** Opening PROVIDED DATA block **

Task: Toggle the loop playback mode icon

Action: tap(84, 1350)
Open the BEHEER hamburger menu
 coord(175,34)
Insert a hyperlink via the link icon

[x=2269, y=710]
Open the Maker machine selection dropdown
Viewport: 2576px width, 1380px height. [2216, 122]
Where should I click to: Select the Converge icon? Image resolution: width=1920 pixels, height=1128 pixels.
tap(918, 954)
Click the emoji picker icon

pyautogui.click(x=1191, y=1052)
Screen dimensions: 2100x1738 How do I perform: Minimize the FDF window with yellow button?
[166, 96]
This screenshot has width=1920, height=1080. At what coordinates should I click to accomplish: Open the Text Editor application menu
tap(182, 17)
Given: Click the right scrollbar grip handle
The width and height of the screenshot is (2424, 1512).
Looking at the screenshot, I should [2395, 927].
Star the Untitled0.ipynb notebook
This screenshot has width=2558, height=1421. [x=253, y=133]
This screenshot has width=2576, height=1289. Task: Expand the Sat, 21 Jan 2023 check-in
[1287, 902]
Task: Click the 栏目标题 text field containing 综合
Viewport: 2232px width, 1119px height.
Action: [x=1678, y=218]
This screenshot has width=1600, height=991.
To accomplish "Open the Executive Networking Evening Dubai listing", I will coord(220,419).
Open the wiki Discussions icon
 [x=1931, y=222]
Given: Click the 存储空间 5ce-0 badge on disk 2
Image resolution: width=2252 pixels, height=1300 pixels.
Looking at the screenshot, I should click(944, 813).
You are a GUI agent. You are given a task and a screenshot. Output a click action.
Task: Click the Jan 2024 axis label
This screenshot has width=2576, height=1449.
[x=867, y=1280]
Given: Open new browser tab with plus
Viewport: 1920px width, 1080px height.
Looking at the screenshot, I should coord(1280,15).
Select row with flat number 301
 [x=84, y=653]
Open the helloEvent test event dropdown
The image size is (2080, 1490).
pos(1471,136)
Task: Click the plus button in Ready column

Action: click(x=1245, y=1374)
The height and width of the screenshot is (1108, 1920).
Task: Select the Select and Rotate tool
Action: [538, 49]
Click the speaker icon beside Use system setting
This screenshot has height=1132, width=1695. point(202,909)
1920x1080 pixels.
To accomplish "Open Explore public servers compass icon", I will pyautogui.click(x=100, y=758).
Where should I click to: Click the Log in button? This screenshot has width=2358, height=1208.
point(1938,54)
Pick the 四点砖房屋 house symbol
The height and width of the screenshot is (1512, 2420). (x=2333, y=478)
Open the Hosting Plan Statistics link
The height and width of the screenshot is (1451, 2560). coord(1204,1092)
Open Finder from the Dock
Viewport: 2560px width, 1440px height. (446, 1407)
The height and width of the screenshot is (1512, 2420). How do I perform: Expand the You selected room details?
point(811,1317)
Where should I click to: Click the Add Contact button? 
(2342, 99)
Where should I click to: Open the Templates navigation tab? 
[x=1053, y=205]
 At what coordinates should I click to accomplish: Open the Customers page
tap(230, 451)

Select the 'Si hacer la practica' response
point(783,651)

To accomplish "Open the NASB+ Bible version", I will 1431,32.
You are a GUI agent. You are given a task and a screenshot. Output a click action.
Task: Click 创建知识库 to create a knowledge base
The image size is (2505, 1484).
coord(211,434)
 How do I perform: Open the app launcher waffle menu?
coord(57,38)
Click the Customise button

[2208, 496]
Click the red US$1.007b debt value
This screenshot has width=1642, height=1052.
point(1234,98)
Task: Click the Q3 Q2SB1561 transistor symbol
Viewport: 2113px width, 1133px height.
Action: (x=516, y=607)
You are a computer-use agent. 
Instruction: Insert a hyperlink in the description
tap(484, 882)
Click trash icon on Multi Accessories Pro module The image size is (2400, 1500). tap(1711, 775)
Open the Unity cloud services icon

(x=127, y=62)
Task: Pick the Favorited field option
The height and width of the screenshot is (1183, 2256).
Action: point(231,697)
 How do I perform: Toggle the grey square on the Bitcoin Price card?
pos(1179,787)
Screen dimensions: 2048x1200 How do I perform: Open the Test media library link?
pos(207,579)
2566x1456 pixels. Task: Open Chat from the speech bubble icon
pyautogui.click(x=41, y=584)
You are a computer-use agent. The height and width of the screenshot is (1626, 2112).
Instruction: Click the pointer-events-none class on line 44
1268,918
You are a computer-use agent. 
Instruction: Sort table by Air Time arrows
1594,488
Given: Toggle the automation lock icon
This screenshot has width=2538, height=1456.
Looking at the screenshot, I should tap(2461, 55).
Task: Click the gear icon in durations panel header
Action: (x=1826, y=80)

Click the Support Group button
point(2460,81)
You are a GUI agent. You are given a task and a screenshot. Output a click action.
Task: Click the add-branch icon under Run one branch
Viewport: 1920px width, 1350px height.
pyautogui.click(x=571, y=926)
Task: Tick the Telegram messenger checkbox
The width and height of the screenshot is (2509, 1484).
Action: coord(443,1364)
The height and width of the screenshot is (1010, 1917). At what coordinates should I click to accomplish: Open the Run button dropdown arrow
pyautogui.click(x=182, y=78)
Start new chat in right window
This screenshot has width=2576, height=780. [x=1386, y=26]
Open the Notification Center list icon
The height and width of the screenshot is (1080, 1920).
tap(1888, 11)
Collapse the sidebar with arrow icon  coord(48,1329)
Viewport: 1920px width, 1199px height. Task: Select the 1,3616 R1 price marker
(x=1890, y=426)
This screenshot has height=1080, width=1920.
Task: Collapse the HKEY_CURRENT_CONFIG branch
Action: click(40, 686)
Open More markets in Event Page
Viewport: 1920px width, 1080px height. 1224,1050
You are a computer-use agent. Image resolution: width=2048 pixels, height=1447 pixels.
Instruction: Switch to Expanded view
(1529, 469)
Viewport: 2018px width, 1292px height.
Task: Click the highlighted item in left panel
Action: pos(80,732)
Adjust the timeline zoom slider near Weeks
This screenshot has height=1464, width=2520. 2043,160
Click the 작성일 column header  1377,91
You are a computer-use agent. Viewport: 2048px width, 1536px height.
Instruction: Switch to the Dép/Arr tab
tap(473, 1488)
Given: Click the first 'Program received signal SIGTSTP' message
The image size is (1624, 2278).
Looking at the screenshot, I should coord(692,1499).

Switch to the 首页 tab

** Closing PROVIDED DATA block **

_EXERCISE DESCRIPTION_. All lines from the one holding "Click the 작성일" through the final line of the material must be set down exactly, and nothing else may be added.

_OUTPUT OF THE EXERCISE_.
Click the 작성일 column header  1377,91
You are a computer-use agent. Viewport: 2048px width, 1536px height.
Instruction: Switch to the Dép/Arr tab
tap(473, 1488)
Given: Click the first 'Program received signal SIGTSTP' message
The image size is (1624, 2278).
Looking at the screenshot, I should coord(692,1499).

Switch to the 首页 tab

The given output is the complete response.